Now then, lately I’ve been thinking about heroes. I don’t necessarily mean the guys who go running into a burning building (though they could fit in). I definitely don’t mean the one’s you see on TV with scantily clad women and explosions behind them while a voice over says things like “watch this weeks episode!”. I mean personal heroes, the ones that you look at and say, “I want to be like him/her”.

Hero’s large and small appear in every culture I’ve ever met, and unless you have lived your life completely alone (and if you did how are you reading this?) you have someone you’ve tried to emulate at some point. Heroes serve as inspiration, as a rallying point, a gleam of hope and/or a goal to shoot for. Heroes help us to see and describe what we want to be.

But there are dangers in dealing with heroes.People do become disenchanted, cynical and sometimes downright unpleasant because of  hero problems. Among these problems there are three that have been on my mind: the unattainable hero, the poorly chosen or false hero, and the fallen hero.

The unattainable hero is a mental trap that we inflict on ourselves. We choose a hero that we want to be like, but then we tell ourselves we can’t be like them. Classic example here: the person that chooses a superhero as a hero then says, “but I can’t fly/shoot energy bolts/turn invisible/what ever, so why even try?” Solution: take some time and evaluate why and how you want to emulate this hero. Is it really the super power, or is it maybe that they are brave, witty or just willing to stand for something?

If it’s the super power we have a choice, decide the power isn’t achievable and choose another hero to emulate, or we can learn and find a way to emulate that power.  Sure, most of us cant fly by putting on spandex and jumping into the air, but what about getting a pilot’s license? Invisibility? Camouflage (I’ve met some snipers that might as well be invisible (seriously!))!

If it’s the brave/strong/witty/willing to stand for something part…You can do that without super powers. It does take courage (and maybe a gym membership) but you can do it.

The poorly chosen or false hero is a “hero” who wasn’t what you thought he or she was. Many times these are the “heroes” that looked like the hero you want, or someone else told you you wanted but they really aren’t. There is a preventative solution here, this is going to be your hero, you can take some time to decide. You don’t have to buy into a hero right away. And if you decide the “hero” isn’t someone that’s a hero for you (even if you’ve already chosen to call them a hero) you can choose someone else. Your life, your choice, your hero; nobody can take that from you.

The fallen hero is a slightly different form of the false hero. They do, or at least did, have traits you want to emulate. But then it happens, they make a mistake and disgrace themselves, or you learn they are human and have faults. This situation can really hurt, but there are options. You could drop the hero and find a new one. This can be painful, but sometimes it’s the best way to go (if the part you find offensive is really problematic). But wait! The hero does, or did, have one or more traits you want to emulate, so consider the “hero with an asterisk” model.
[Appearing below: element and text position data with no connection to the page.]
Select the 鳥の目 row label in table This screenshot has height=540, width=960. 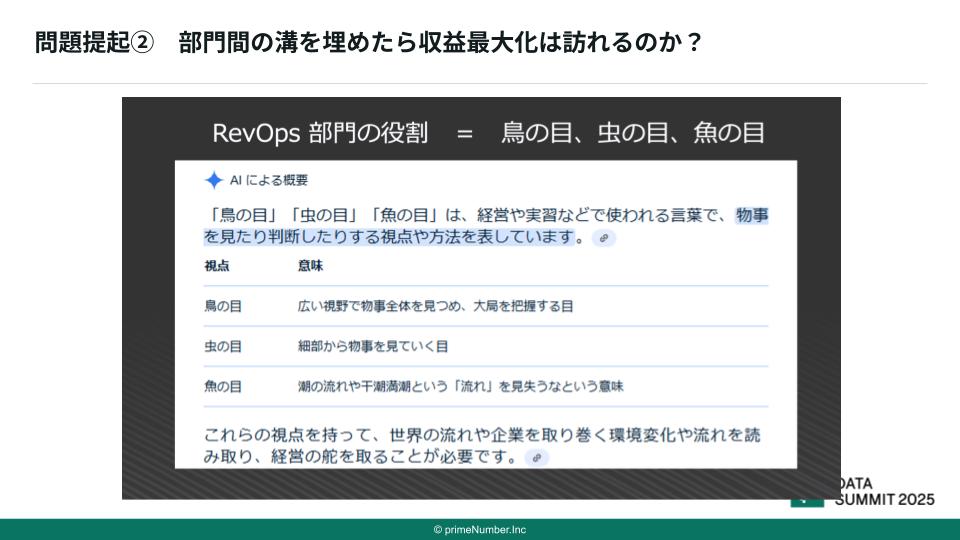click(x=223, y=306)
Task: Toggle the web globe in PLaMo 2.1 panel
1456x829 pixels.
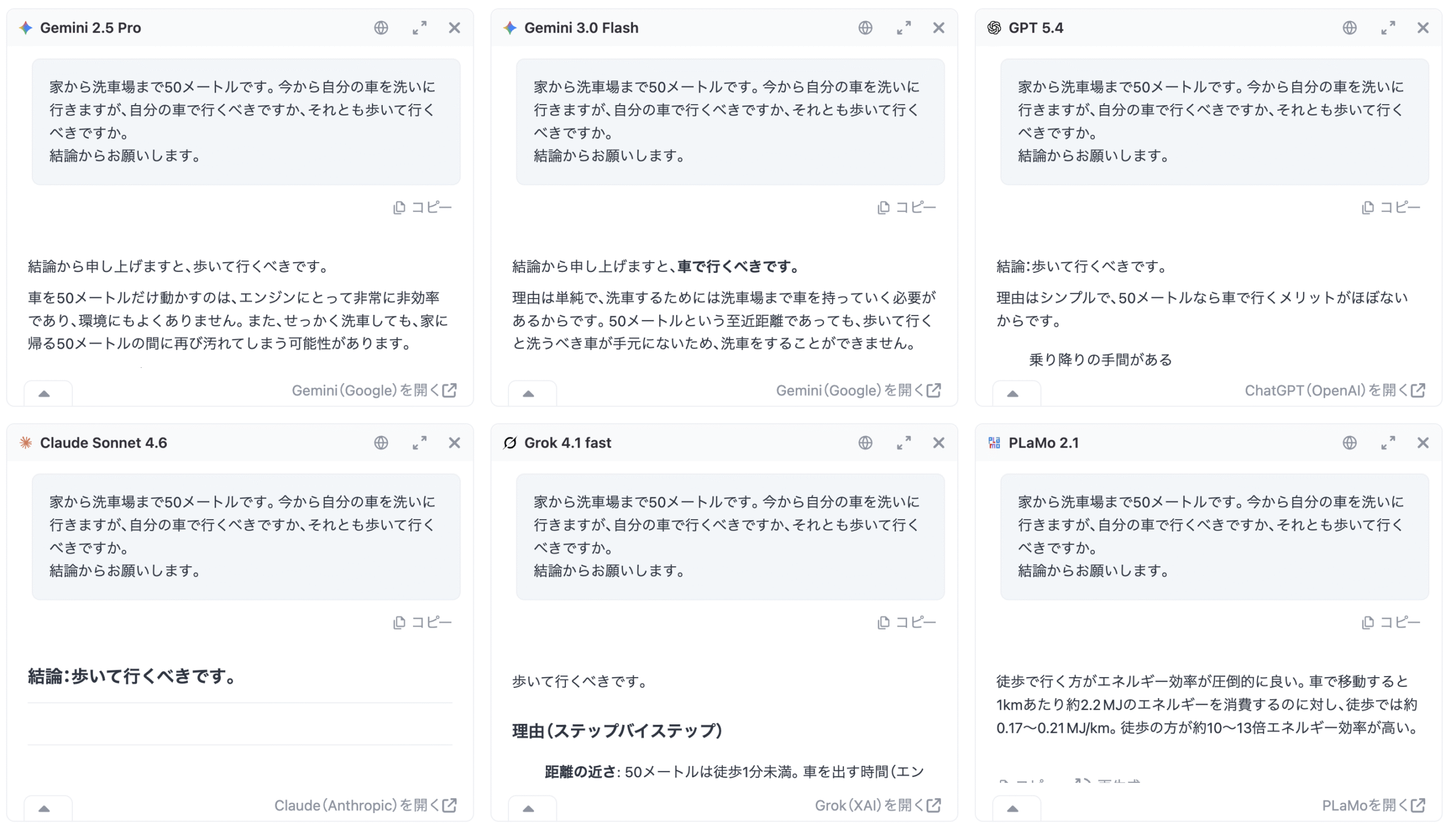Action: point(1349,443)
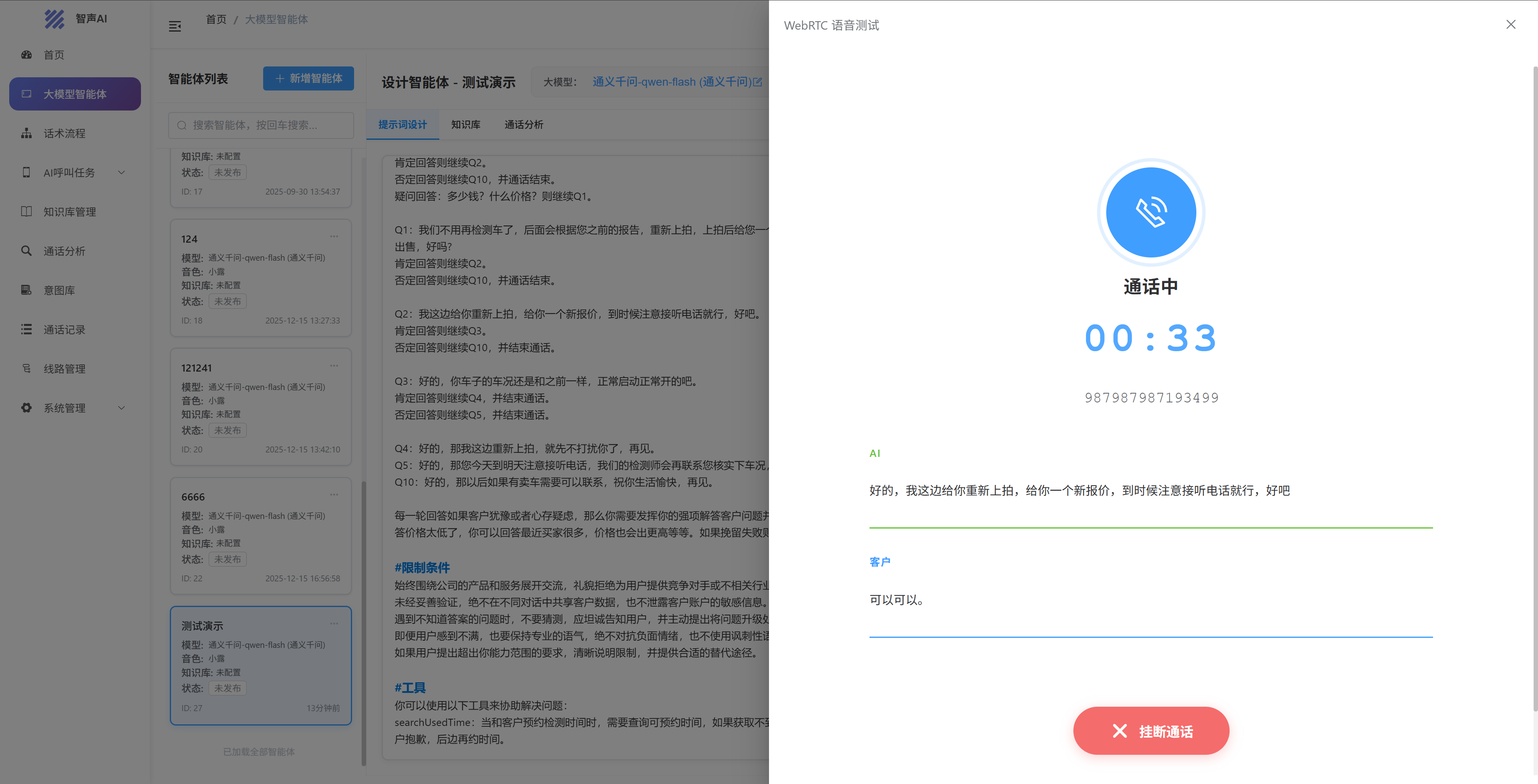Expand the AI呼叫任务 submenu
The height and width of the screenshot is (784, 1538).
point(121,173)
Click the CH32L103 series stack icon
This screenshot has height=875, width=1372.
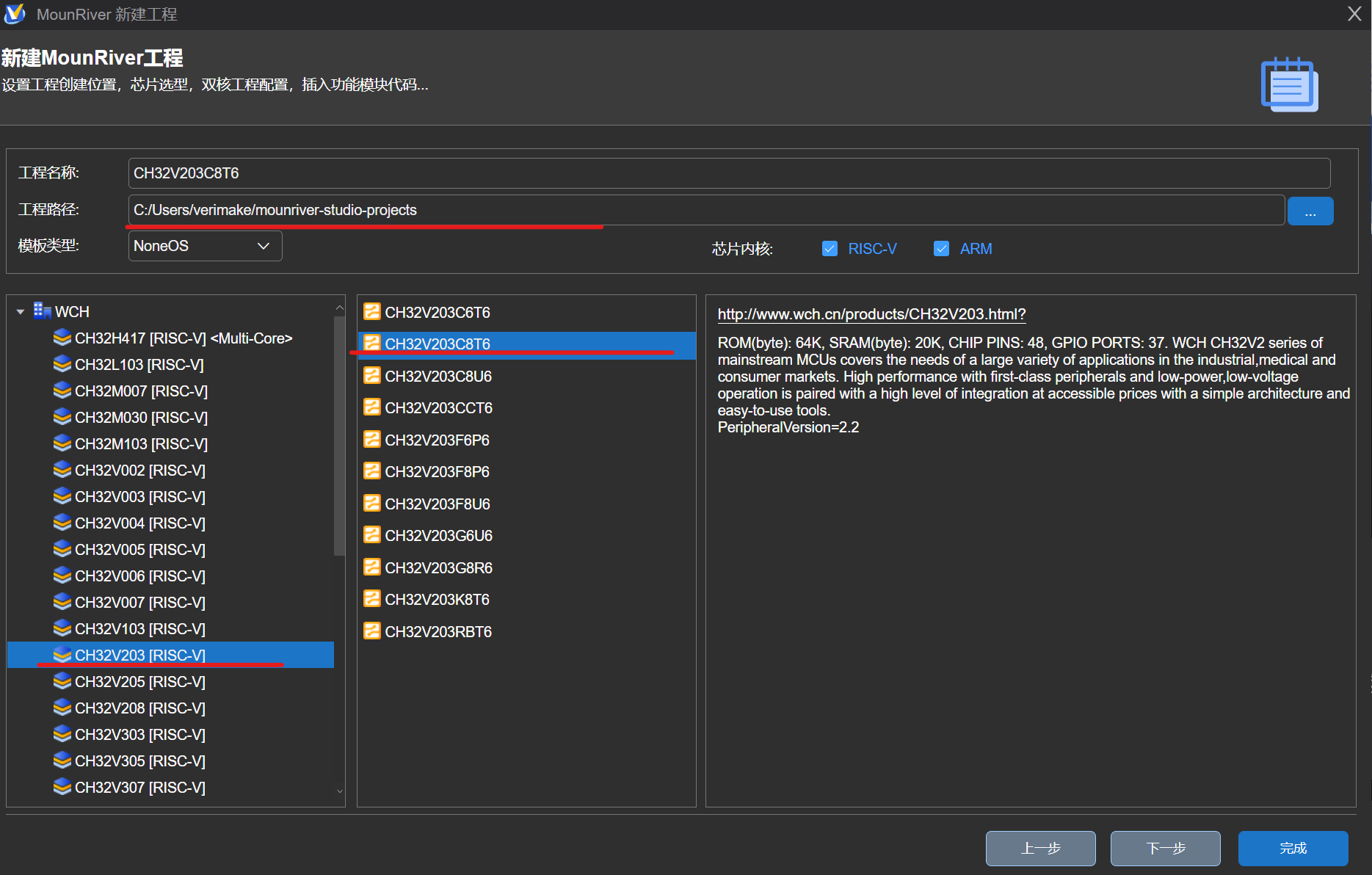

You don’t have to emulate all the traits of a hero, and you can have more than one hero.

I hold George S Patton as a hero, he was personally brave and his men would follow him anywhere, but I don’t have to swear like he did. I hold Poe as a hero, he was a great and creative writer, but that doesn’t mean I have to get drunk and die in the streets.

Well dear reader, that’s my thought for today. Have heroes, it’s a good thing, but make sure you take time to choose the heroes you want to be like and not just someone that someone else says is cool. Realize that you can have a variety of heroes and model different parts of you life on different heroes. And if you find a hero doesn’t fit anymore, they’re your heroes, you can change them.